What needs to be done |
The entries below must be copied exactly as they are.

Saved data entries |
--
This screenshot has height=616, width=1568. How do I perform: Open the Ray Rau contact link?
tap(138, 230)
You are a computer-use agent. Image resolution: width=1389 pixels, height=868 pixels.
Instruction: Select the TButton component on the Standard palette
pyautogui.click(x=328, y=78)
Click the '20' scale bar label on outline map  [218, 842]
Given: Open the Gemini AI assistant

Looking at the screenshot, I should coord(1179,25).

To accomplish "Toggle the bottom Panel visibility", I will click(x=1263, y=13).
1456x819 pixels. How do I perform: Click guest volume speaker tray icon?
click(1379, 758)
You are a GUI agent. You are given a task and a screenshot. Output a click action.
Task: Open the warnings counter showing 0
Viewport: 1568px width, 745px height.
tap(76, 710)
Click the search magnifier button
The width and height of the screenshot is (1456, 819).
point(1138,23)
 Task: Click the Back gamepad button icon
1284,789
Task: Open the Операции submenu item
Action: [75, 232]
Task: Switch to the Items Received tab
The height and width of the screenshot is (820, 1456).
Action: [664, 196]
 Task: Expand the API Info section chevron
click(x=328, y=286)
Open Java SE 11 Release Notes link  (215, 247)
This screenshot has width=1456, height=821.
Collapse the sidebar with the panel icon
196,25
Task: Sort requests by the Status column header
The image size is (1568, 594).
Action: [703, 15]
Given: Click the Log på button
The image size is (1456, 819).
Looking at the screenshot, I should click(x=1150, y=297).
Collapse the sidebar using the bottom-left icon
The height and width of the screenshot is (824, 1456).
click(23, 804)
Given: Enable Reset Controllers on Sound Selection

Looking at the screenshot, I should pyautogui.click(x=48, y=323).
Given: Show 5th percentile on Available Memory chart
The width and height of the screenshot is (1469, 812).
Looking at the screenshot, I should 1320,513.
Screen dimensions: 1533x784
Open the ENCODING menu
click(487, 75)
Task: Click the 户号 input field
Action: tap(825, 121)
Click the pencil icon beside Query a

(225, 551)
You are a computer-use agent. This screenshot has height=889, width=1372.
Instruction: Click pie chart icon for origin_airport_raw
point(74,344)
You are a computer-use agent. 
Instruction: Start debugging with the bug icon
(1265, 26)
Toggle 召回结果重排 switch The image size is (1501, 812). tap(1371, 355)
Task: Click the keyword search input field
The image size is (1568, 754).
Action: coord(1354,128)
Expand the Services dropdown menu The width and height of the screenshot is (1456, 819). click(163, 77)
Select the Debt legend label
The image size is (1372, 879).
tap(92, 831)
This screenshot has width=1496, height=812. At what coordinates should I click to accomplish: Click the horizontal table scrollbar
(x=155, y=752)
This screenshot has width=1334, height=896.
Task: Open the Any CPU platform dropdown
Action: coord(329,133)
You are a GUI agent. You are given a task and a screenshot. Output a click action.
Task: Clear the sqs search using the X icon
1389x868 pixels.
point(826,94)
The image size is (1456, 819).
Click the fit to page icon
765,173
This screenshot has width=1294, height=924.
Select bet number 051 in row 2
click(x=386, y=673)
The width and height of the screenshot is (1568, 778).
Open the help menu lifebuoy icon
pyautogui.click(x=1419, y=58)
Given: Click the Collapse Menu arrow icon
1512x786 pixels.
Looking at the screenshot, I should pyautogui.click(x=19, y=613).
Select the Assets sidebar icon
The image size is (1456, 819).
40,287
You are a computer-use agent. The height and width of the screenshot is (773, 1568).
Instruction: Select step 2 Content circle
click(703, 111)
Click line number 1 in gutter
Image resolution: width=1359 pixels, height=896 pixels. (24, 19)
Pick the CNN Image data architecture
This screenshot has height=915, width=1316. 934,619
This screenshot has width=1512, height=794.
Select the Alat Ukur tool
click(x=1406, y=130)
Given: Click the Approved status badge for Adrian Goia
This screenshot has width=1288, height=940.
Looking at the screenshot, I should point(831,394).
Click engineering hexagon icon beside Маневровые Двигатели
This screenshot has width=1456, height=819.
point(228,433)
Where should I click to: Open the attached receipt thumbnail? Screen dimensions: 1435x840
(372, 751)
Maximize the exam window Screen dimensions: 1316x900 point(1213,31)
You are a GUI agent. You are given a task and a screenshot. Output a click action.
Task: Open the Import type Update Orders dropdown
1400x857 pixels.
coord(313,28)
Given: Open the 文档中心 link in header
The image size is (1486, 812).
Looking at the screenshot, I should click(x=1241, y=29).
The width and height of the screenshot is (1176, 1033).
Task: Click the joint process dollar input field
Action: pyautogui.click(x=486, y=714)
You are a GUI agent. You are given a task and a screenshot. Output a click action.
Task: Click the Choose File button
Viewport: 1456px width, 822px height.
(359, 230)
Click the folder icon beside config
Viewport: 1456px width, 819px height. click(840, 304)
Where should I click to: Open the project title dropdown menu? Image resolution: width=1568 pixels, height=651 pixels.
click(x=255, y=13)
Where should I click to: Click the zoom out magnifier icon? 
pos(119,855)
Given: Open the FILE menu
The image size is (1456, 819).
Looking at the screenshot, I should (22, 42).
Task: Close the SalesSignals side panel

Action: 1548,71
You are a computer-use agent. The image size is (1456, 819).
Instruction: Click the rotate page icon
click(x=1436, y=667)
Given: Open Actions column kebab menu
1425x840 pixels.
--
Finished task |
This screenshot has height=616, width=1568. How do I perform: Open the Ray Rau contact link?
tap(138, 230)
You are a computer-use agent. Image resolution: width=1389 pixels, height=868 pixels.
Instruction: Select the TButton component on the Standard palette
pyautogui.click(x=328, y=78)
Click the '20' scale bar label on outline map  [218, 842]
Given: Open the Gemini AI assistant

Looking at the screenshot, I should coord(1179,25).

To accomplish "Toggle the bottom Panel visibility", I will click(x=1263, y=13).
1456x819 pixels. How do I perform: Click guest volume speaker tray icon?
click(1379, 758)
You are a GUI agent. You are given a task and a screenshot. Output a click action.
Task: Open the warnings counter showing 0
Viewport: 1568px width, 745px height.
tap(76, 710)
Click the search magnifier button
The width and height of the screenshot is (1456, 819).
point(1138,23)
 Task: Click the Back gamepad button icon
1284,789
Task: Open the Операции submenu item
Action: [75, 232]
Task: Switch to the Items Received tab
The height and width of the screenshot is (820, 1456).
Action: [664, 196]
 Task: Expand the API Info section chevron
click(x=328, y=286)
Open Java SE 11 Release Notes link  (215, 247)
This screenshot has width=1456, height=821.
Collapse the sidebar with the panel icon
196,25
Task: Sort requests by the Status column header
The image size is (1568, 594).
Action: [703, 15]
Given: Click the Log på button
The image size is (1456, 819).
Looking at the screenshot, I should click(x=1150, y=297).
Collapse the sidebar using the bottom-left icon
The height and width of the screenshot is (824, 1456).
click(23, 804)
Given: Enable Reset Controllers on Sound Selection

Looking at the screenshot, I should pyautogui.click(x=48, y=323).
Given: Show 5th percentile on Available Memory chart
The width and height of the screenshot is (1469, 812).
Looking at the screenshot, I should 1320,513.
Screen dimensions: 1533x784
Open the ENCODING menu
click(487, 75)
Task: Click the 户号 input field
Action: tap(825, 121)
Click the pencil icon beside Query a

(225, 551)
You are a computer-use agent. This screenshot has height=889, width=1372.
Instruction: Click pie chart icon for origin_airport_raw
point(74,344)
You are a computer-use agent. 
Instruction: Start debugging with the bug icon
(1265, 26)
Toggle 召回结果重排 switch The image size is (1501, 812). tap(1371, 355)
Task: Click the keyword search input field
The image size is (1568, 754).
Action: coord(1354,128)
Expand the Services dropdown menu The width and height of the screenshot is (1456, 819). click(163, 77)
Select the Debt legend label
The image size is (1372, 879).
tap(92, 831)
This screenshot has width=1496, height=812. At what coordinates should I click to accomplish: Click the horizontal table scrollbar
(x=155, y=752)
This screenshot has width=1334, height=896.
Task: Open the Any CPU platform dropdown
Action: coord(329,133)
You are a GUI agent. You are given a task and a screenshot. Output a click action.
Task: Clear the sqs search using the X icon
1389x868 pixels.
point(826,94)
The image size is (1456, 819).
Click the fit to page icon
765,173
This screenshot has width=1294, height=924.
Select bet number 051 in row 2
click(x=386, y=673)
The width and height of the screenshot is (1568, 778).
Open the help menu lifebuoy icon
pyautogui.click(x=1419, y=58)
Given: Click the Collapse Menu arrow icon
1512x786 pixels.
Looking at the screenshot, I should pyautogui.click(x=19, y=613).
Select the Assets sidebar icon
The image size is (1456, 819).
40,287
You are a computer-use agent. The height and width of the screenshot is (773, 1568).
Instruction: Select step 2 Content circle
click(703, 111)
Click line number 1 in gutter
Image resolution: width=1359 pixels, height=896 pixels. (24, 19)
Pick the CNN Image data architecture
This screenshot has height=915, width=1316. 934,619
This screenshot has width=1512, height=794.
Select the Alat Ukur tool
click(x=1406, y=130)
Given: Click the Approved status badge for Adrian Goia
This screenshot has width=1288, height=940.
Looking at the screenshot, I should point(831,394).
Click engineering hexagon icon beside Маневровые Двигатели
This screenshot has width=1456, height=819.
point(228,433)
Where should I click to: Open the attached receipt thumbnail? Screen dimensions: 1435x840
(372, 751)
Maximize the exam window Screen dimensions: 1316x900 point(1213,31)
You are a GUI agent. You are given a task and a screenshot. Output a click action.
Task: Open the Import type Update Orders dropdown
1400x857 pixels.
coord(313,28)
Given: Open the 文档中心 link in header
The image size is (1486, 812).
Looking at the screenshot, I should click(x=1241, y=29).
The width and height of the screenshot is (1176, 1033).
Task: Click the joint process dollar input field
Action: pyautogui.click(x=486, y=714)
You are a GUI agent. You are given a task and a screenshot. Output a click action.
Task: Click the Choose File button
Viewport: 1456px width, 822px height.
(359, 230)
Click the folder icon beside config
Viewport: 1456px width, 819px height. click(840, 304)
Where should I click to: Open the project title dropdown menu? Image resolution: width=1568 pixels, height=651 pixels.
click(x=255, y=13)
Where should I click to: Click the zoom out magnifier icon? 
pos(119,855)
Given: Open the FILE menu
The image size is (1456, 819).
Looking at the screenshot, I should (22, 42).
Task: Close the SalesSignals side panel

Action: 1548,71
You are a computer-use agent. The image size is (1456, 819).
Instruction: Click the rotate page icon
click(x=1436, y=667)
Given: Open Actions column kebab menu
1425x840 pixels.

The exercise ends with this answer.